_Work required_:
Going down the data below, set down exactly the line with "Grups (949, 77)" and each line after it through the line with "Conjunt de dades"; no other lines.

_Dataset extract_:
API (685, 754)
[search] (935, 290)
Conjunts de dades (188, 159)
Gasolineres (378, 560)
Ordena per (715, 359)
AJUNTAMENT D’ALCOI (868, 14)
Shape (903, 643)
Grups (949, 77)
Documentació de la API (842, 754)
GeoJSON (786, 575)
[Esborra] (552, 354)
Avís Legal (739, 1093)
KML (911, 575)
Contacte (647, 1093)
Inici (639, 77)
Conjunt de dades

--

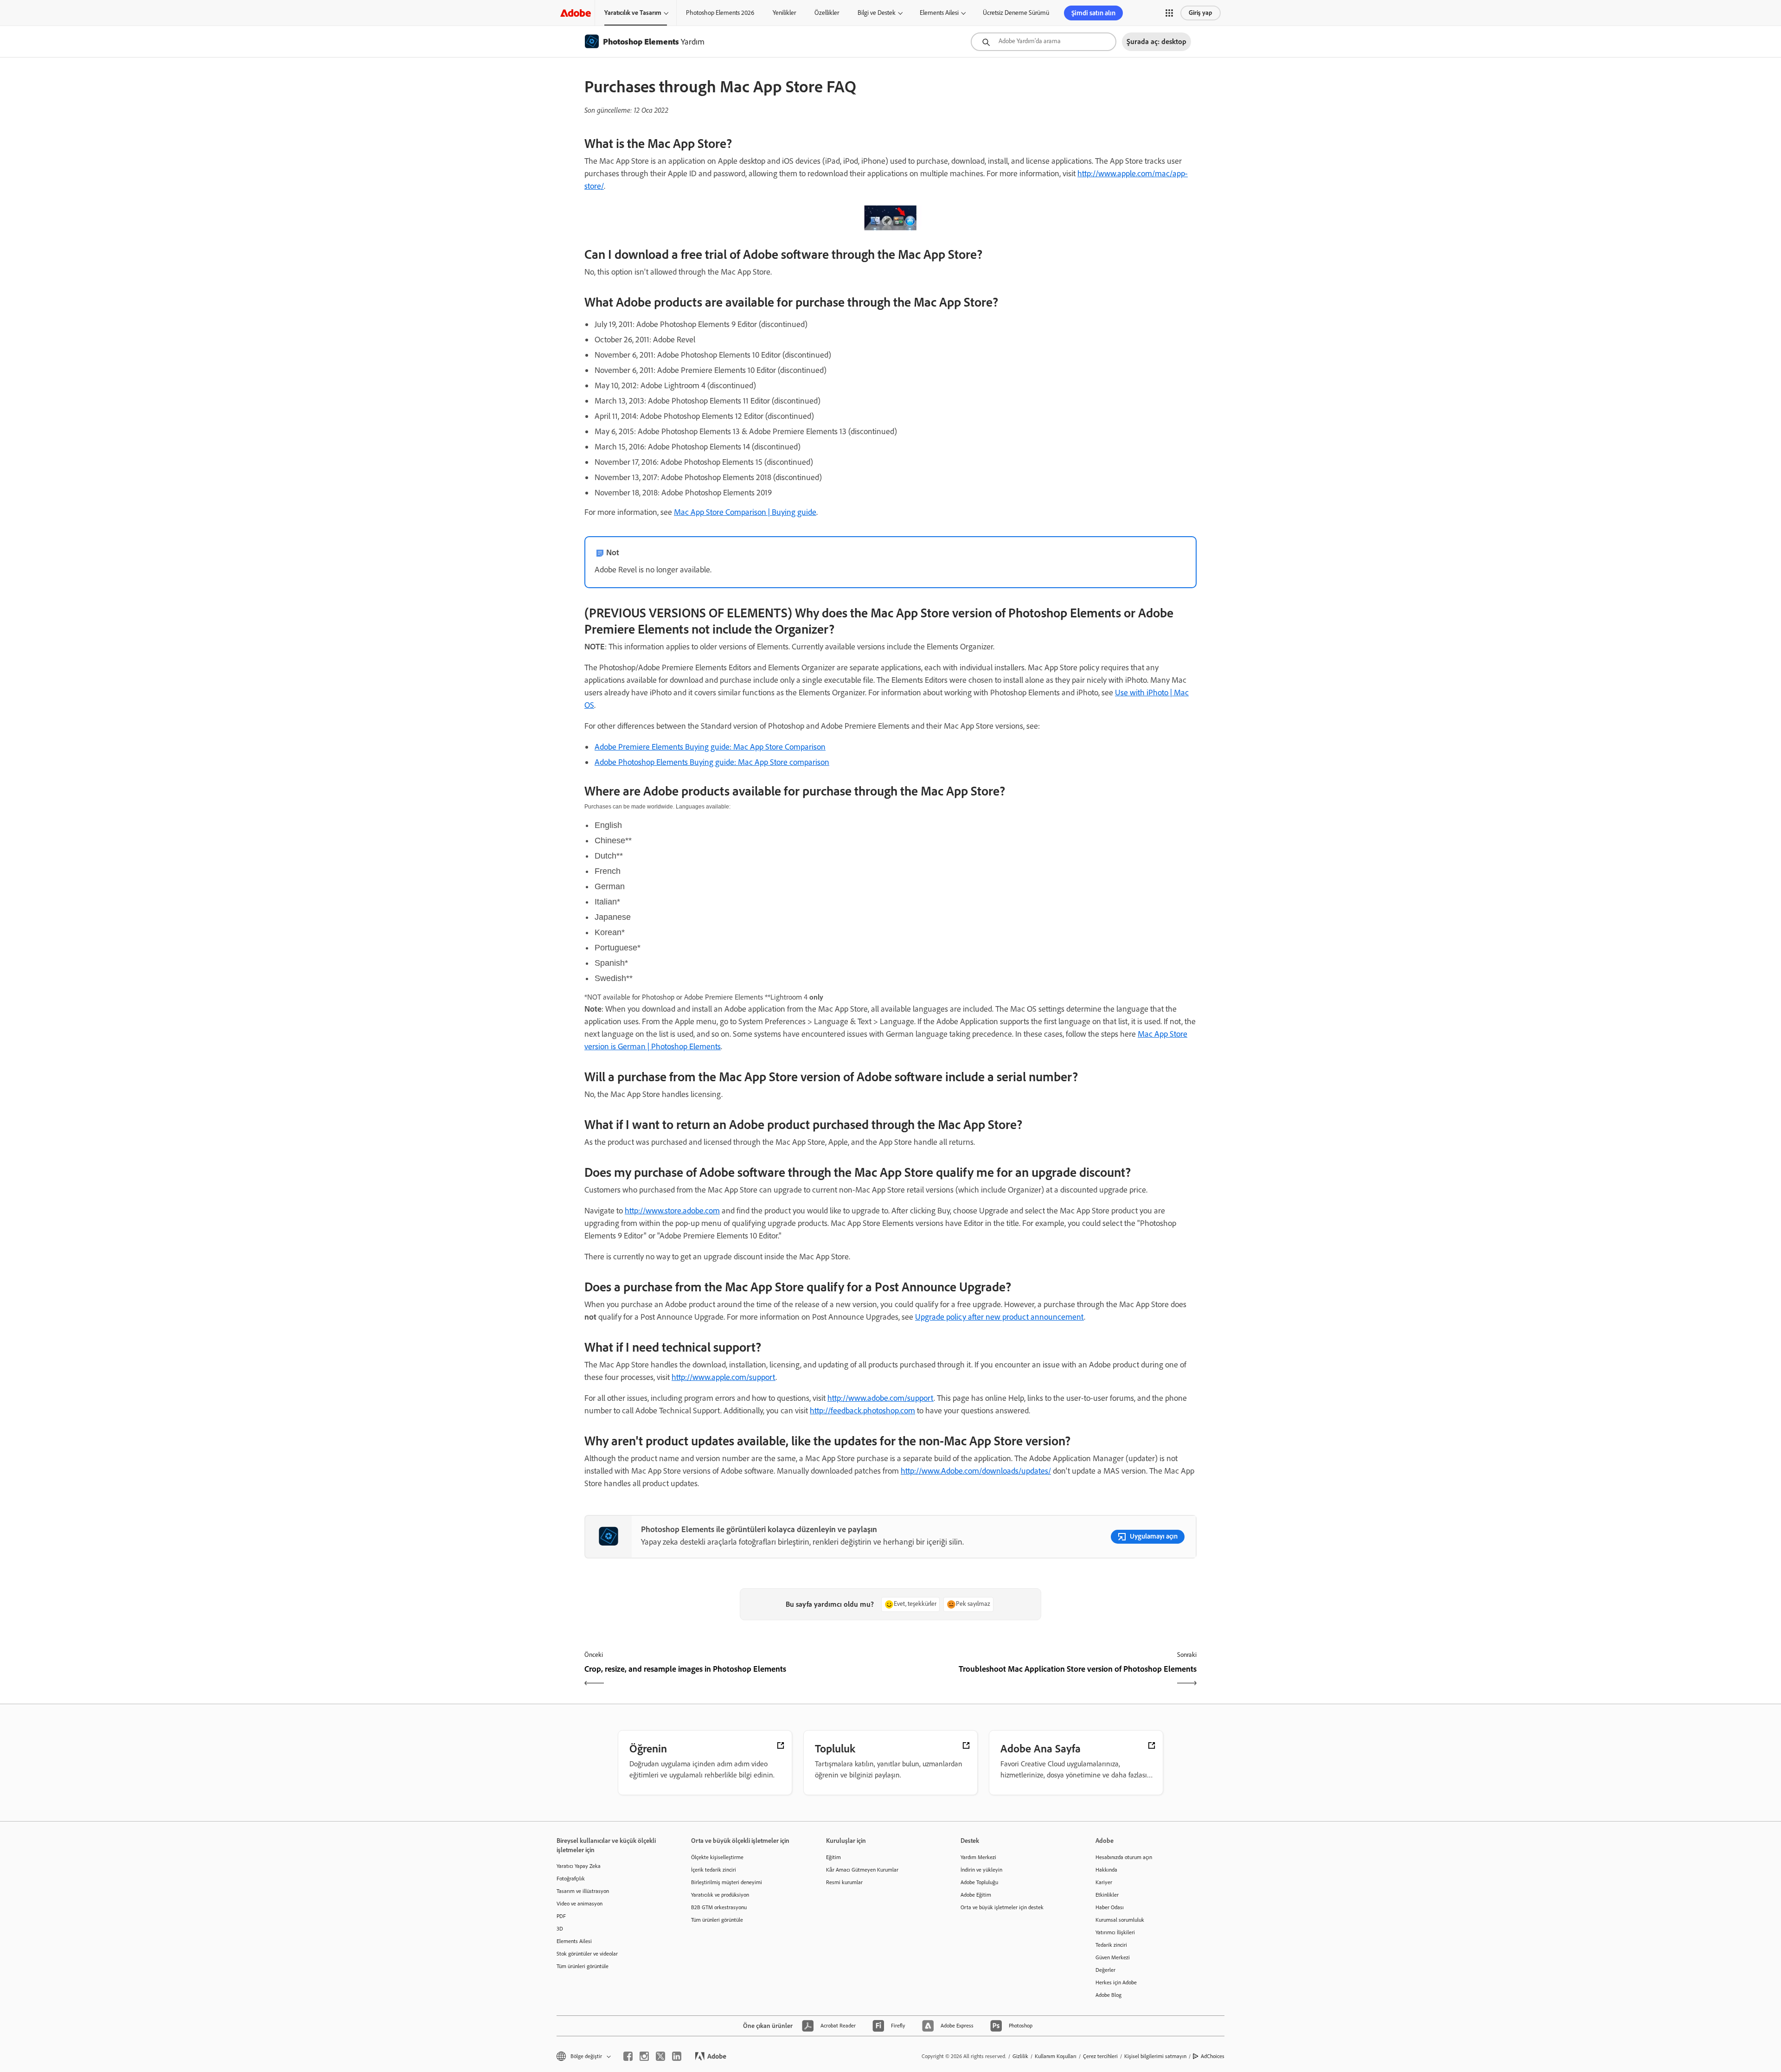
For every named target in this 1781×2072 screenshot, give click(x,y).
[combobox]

* * *

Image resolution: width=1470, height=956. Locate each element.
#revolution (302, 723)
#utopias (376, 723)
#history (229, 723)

_Answer to this exercise_:
Grups (949, 77)
Documentació de la API (842, 754)
GeoJSON (786, 575)
[Esborra] (552, 354)
Avís Legal (739, 1093)
KML (911, 575)
Contacte (647, 1093)
Inici (639, 77)
Conjunt de dades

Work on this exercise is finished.